Allerdings stehen einer linearen Umsetzung dieser Forderung diverse Dilemmata entgegen, deren Bewältigung seit einiger Zeit für entsprechende Diskussionen sorgt und die aller Voraussicht nach auch für die nächsten Jahre prägend bleiben werden:
1. Eine nach wie vor – angesichts der Sozialgeschichte der Medien richtiger: immer wieder – verbreitete kulturpessimistische Haltung sieht in digitaler Kommunikation in bester bewahrpädagogischer Tradition vor allem Bedrohung, Gefährdungspotenzial und einen „Verfall der Sitten“. Die möglicherweise dahinter stehende Angst vor Modernisierung ist insofern nachvollziehbar, als dass die zunehmende Komplexität auch von Kommunikationsmöglichkeiten und -kanälen von vielen Menschen als Bedrohung und Verlust von Beheimatung erlebt wird.
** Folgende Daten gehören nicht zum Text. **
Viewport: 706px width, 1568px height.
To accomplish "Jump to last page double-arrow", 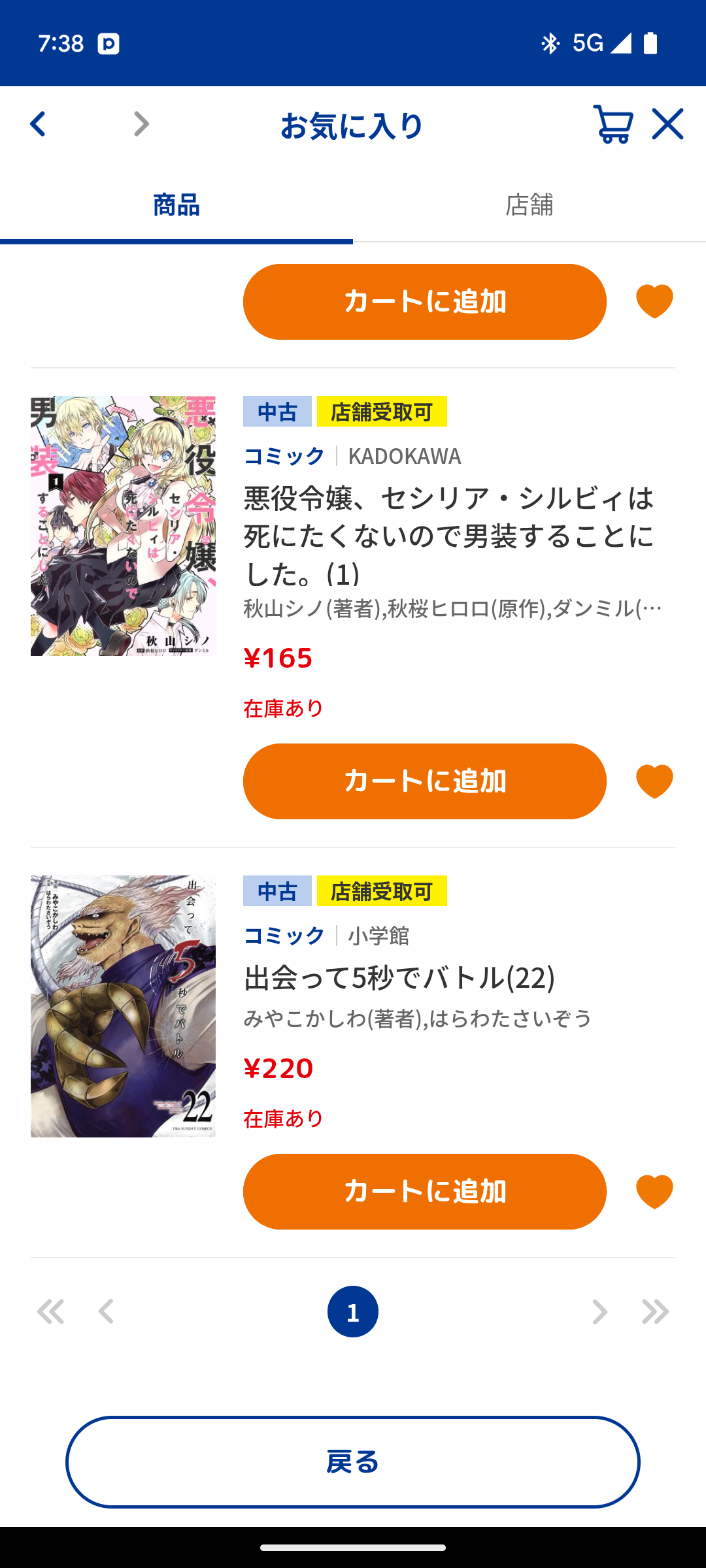I will click(656, 1312).
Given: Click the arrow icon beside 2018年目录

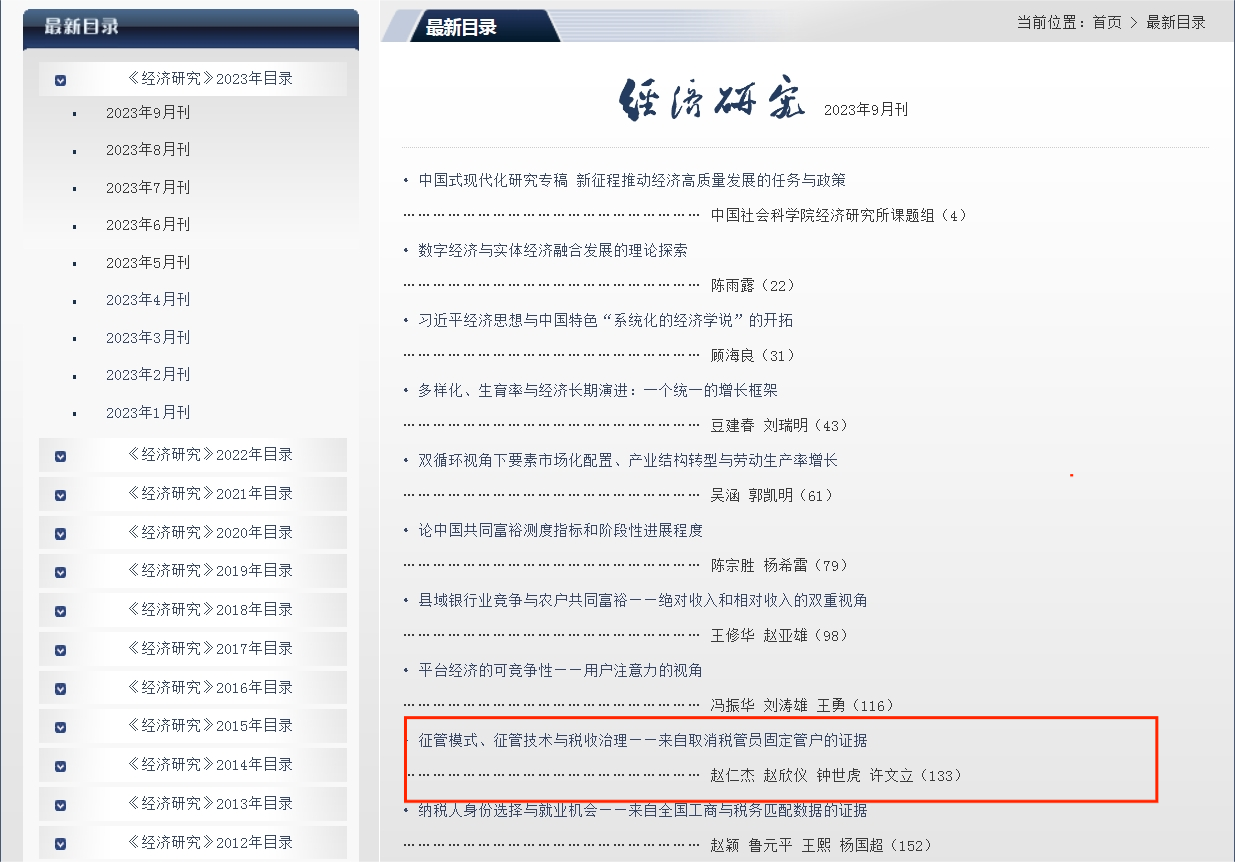Looking at the screenshot, I should coord(61,611).
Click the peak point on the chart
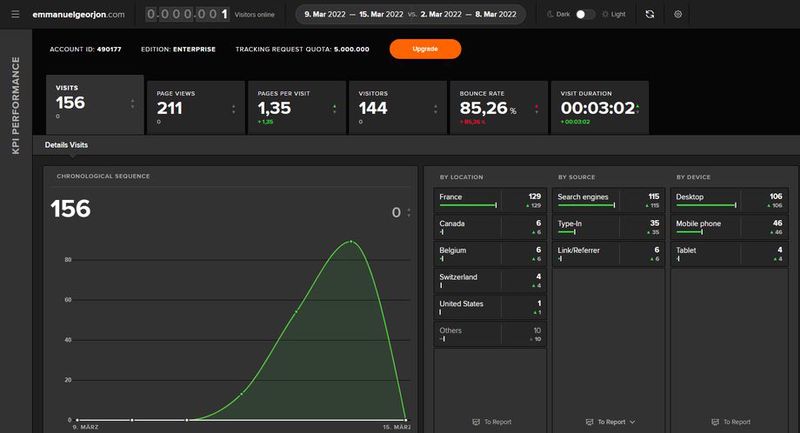The width and height of the screenshot is (800, 433). pos(351,241)
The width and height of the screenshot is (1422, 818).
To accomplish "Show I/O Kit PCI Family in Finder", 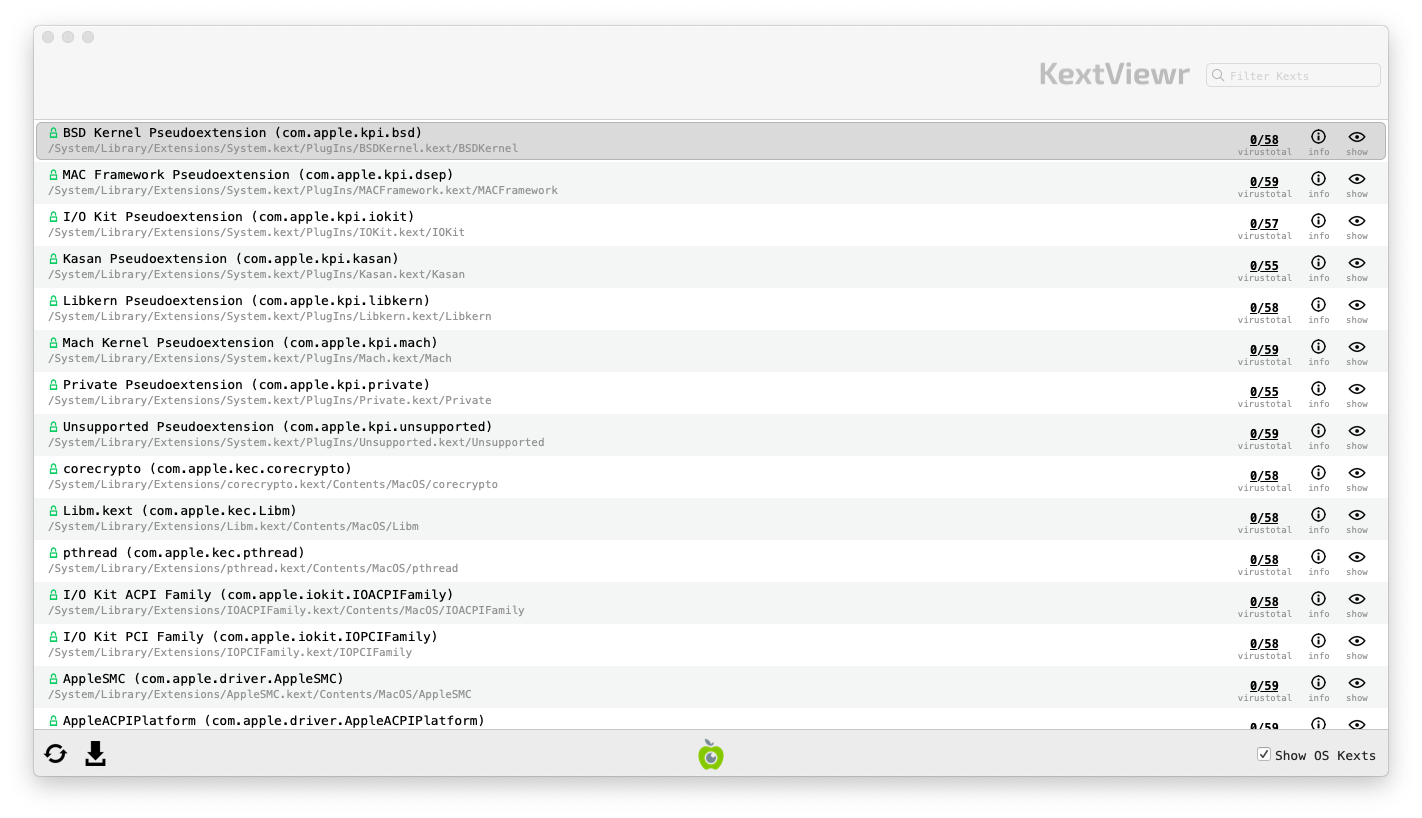I will pyautogui.click(x=1356, y=641).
Dies ist als Ausdruck einer existierenden Wissenskluft zunächst einmal zu akzeptieren. Andernfalls wäre der Weg von einer Defizitorientierung zu einer Stigmatisierung derer vorgezeichnet, die eben nicht „aufgeschlossen“ oder „kompetent“ genug sind, alle modernen Kommunikationsmöglichkeiten zu nutzen oder deren Nutzung hinsichtlich möglicher Bildungs-, Informations- oder Unterhaltungsergebnisse defizitär ist.
2. Ein gleicher bzw. gleichberechtigter Zugang aller zu allen Medien wäre daher eine naheliegende Forderung – die Realität sieht aber nachweislich anders aus. Exemplarisch wurde dies in den letzten Jahren immer wieder am Thema „Internetzugang“ diskutiert: Zwar sind mittlerweile insgesamt rund 70 % aller Deutschen ab 14 Jahren „online“, aber das bedeutet zwangsläufig auch, dass knapp ein Drittel der Bevölkerung zu den sogenannten „Offlinern“ gehört. Und die Entwicklung der letzten Jahre deutet darauf hin, dass diese Situation sich auf hohem Niveau stabilisiert13.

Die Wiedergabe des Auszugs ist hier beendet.